*YOUR OBJECTIVE*
Swap "purple" for "green" in the lines that run from the start of the data through the line with "[x=595, y=480]", leaving everything else the same. Leave the pictures out of your answer.

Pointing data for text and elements
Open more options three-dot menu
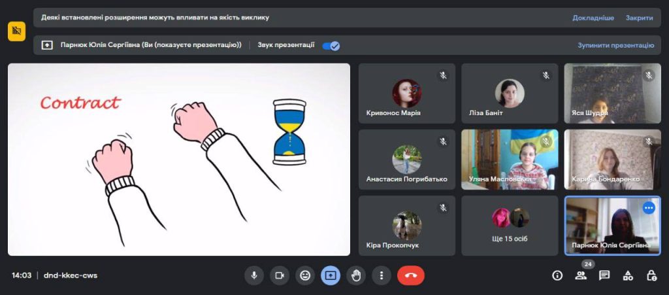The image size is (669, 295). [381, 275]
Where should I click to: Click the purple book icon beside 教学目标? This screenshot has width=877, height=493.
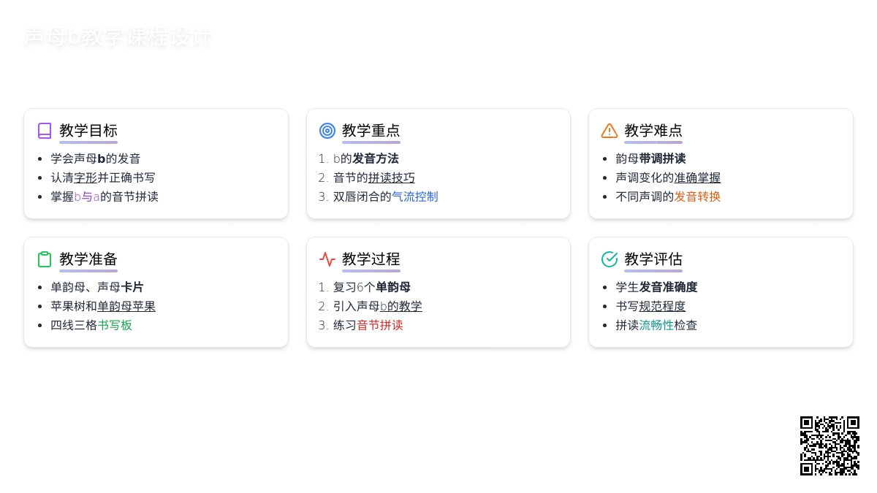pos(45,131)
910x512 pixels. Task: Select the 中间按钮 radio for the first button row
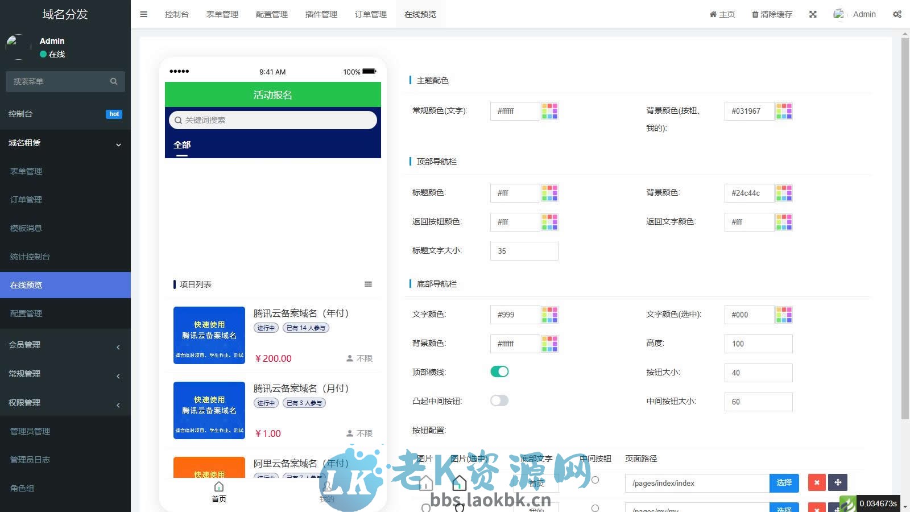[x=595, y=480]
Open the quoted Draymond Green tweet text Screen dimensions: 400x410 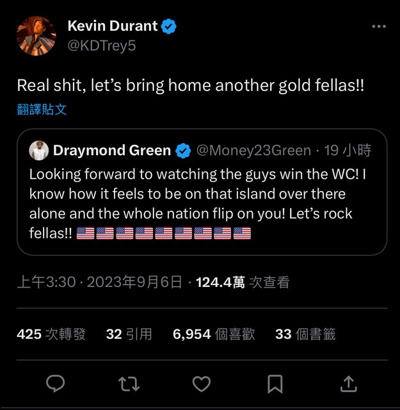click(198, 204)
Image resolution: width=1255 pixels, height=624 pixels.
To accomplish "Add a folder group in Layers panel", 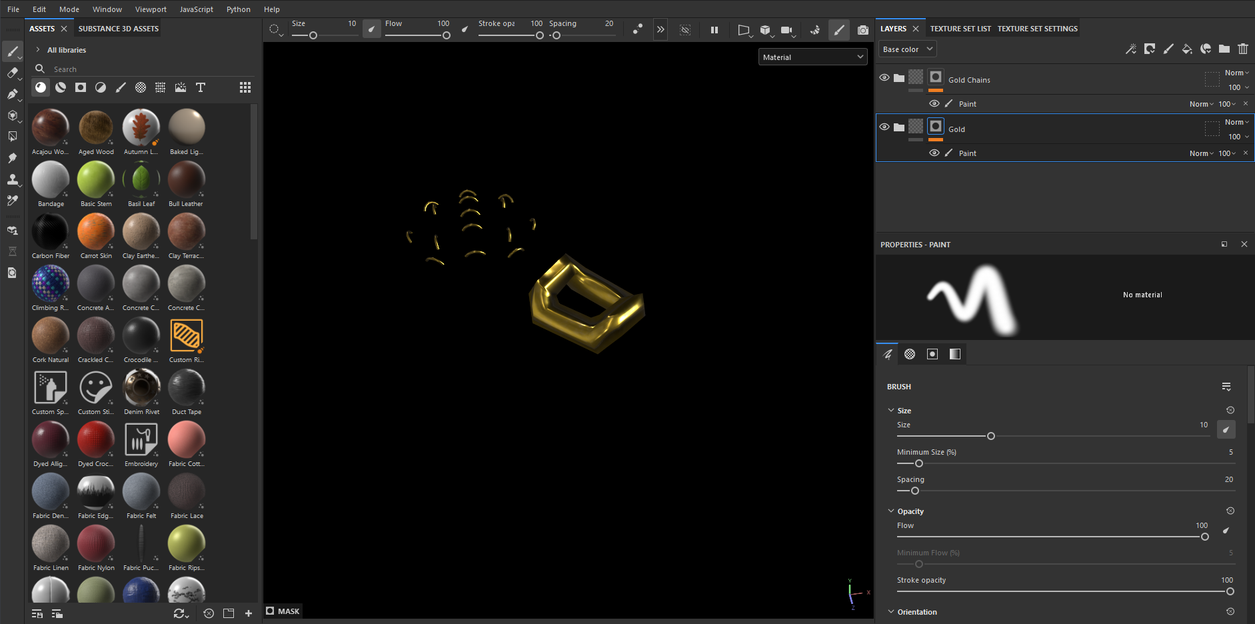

*COMPLETE OUTPUT*
Open more options three-dot menu
The image size is (669, 295). [381, 275]
Where should I click to: Click the green book icon beside 教学目标? This screenshot has width=877, height=493.
pos(45,131)
910x512 pixels. Task: Select the 中间按钮 radio for the first button row
[x=595, y=480]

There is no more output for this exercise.